Para kazanma ve kâr hırsı genelde, Batılı milletlere has özelliklerdir. Doğulu insanlar için huzur ve itibar daha önemlidir. Bugün, maalesef, Batılıların çoğunda hâkim olan bu kâr hırsı, bütün dünyaya yayılmaktadır. Doğunun bir kısım insanlarını da sanki büyülemiştir. Ekonomide küreselleşen dünya için en büyük tehlike, bu anlayışın yayılmasıdır. Bunu, ileri görüşlü bazı Batılılar da ifade etmektedir.
Tehlike sadece gelişmekte olan ülkeler için değildir. Batı ekonomisi için de tehlike vardır. Kâr hırsı, sanal (hayali) ya da saymaca denilen bir ekonomik yapı oluşturmak üzeredir. Borsa, faiz, döviz ve rant (emeksiz kazanç) şeklinde kendini gösteren bu ekonomi, üretime ciddi bir katkı yapmamaktadır. Aksine, kimi zaman üretimi engellemektedir. Sanal ekonomiyi spekülatörler (yani hayali değer yaratıcıları) yönlendiriyorlar. Politikacıların dikkatsizce sarf ettikleri sözler de etkili oluyor. Ayrıca basının, olacakmış gibi yansıttığı ama gerçekleşmeyen bazı olaylar ve üretimle ilgisi olmayan konular, sanal ekonomiye yön vermektedir.
Sanal yani hayali ekonomi ile gerçek yani üretici ekonomiyi uzlaştırmak zorundayız. Aksi takdirde insanlar, kendi duygu ve heyecanlarının fasit dairesi (sarmalı) içerisine girebilirler. Bu daireden çıkmaları çok zor olur ve insanlık can çekişebilir. Sanal ekonomi gerçek üretimin olmadığı ekonomidir. Aklın, mantığın, duyguların, duyarlığın yeri yoktur. Dolayısıyla sanal ekonomi, insanlığın geleceği için çok tehlikeli hale gelmektedir. Baudrillard’a göre spekülatörler, hayali değer yaratarak kazandıkça büyüyorlar. Büyüdükçe birbirleriyle birleşiyorlar. Birleştikçe karşı konulamaz oluyorlar. Böyle giderse, hem insanlar hem de devletler, hayali değer yaratıcılarının oyun alanı olmaktan ileri gidemeyeceklerdir. (Bu konuda İslâmiyet’in bize öğütlediğinin kendime göre yorumunu, kitabın Türklerin Medeniyetinin Bugünkü Durumu bölümünde yaptım.)

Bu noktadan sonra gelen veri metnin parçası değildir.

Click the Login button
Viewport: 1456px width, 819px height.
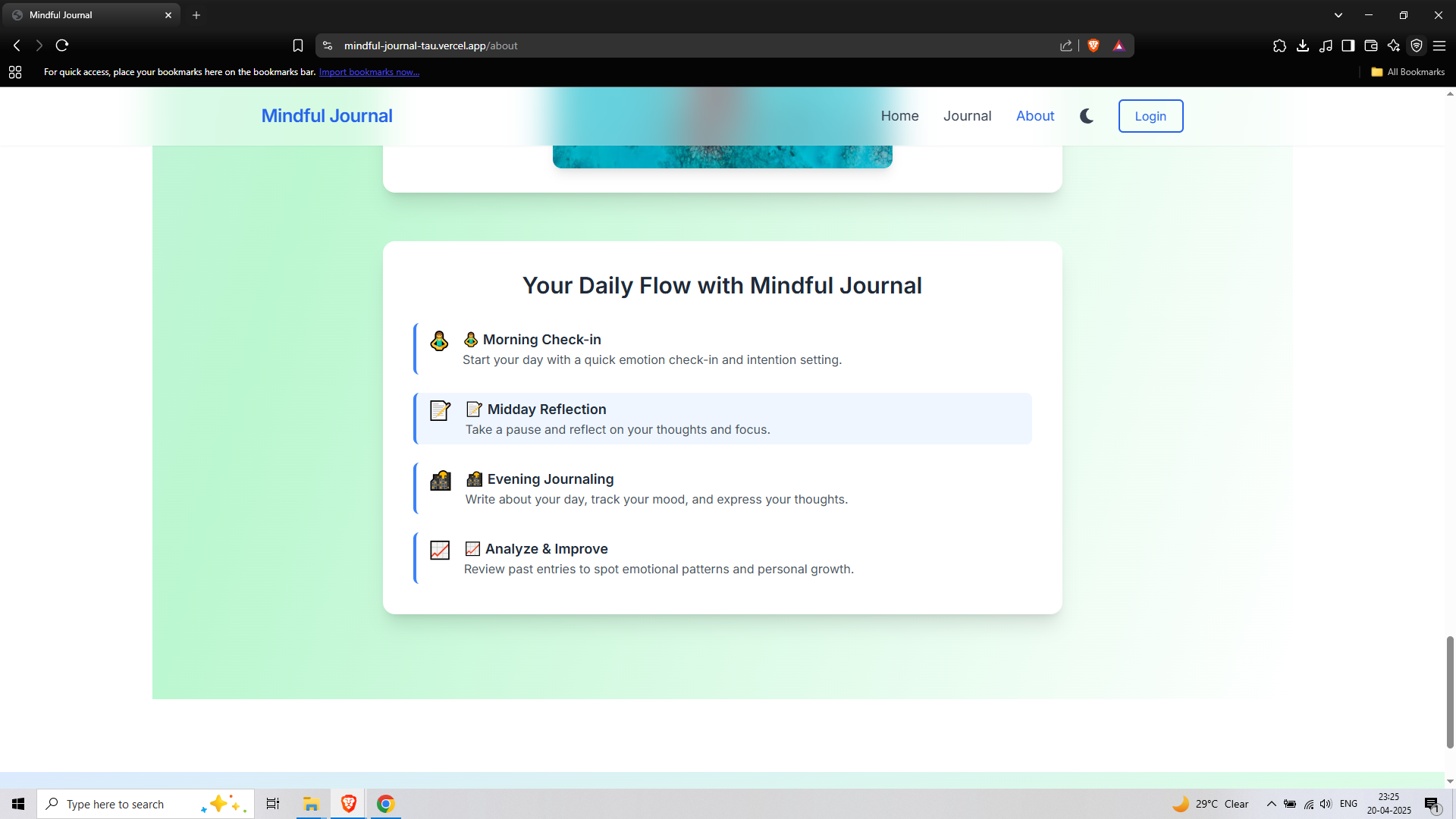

Günümüzde bile sanal ekonomi alanında dönen günlük para akışı, mal ve hizmetler alanındaki dünya ticaretini finanse etmek için gerekli miktarın kat kat üstündedir.
Dünyanın bugünkü karmaşık şartlarında ekonomi biliminin genel bir çözüm getirmesi çok zor. Peter F. Drucker’e göre (s.167) küreselleşen dünya, Fransız Leon Walras’ın ekonomiyi matematiksel bir kalıba oturttuğu 1870’li yıllardan çok farklı yapıdadır. Yeni bir ekonomi kuramı geliştirebilmek için ekonomistler, aşağıdaki dört farklı yapıya tek bir ilke geliştirmek zorundalar:
- Fertlerin ve firmaların mikro (öz) ekonomik anlayışları (yani paranın devir hızı, kâr hırsı ya da girişimcilik yapıları, bazen alınan duygusal kararlar vb.),
- Milli devletlerin uyguladıkları makro (genel) ekonomi uygulamaları (yani para, kredi ve faiz oranları),
- Uluslar aşırı işletmeler (gerek sanal ekonomide gerekse üretimde süper güç ve tekeller oluşturmaya çalışan, milli olmayan şirketlerin farklı amaçları),
- Dünya ekonomisi (teknolojik gelişmelerin oluşturduğu küreselleşmenin, insanlar üzerindeki henüz belirlenemeyen etkisi).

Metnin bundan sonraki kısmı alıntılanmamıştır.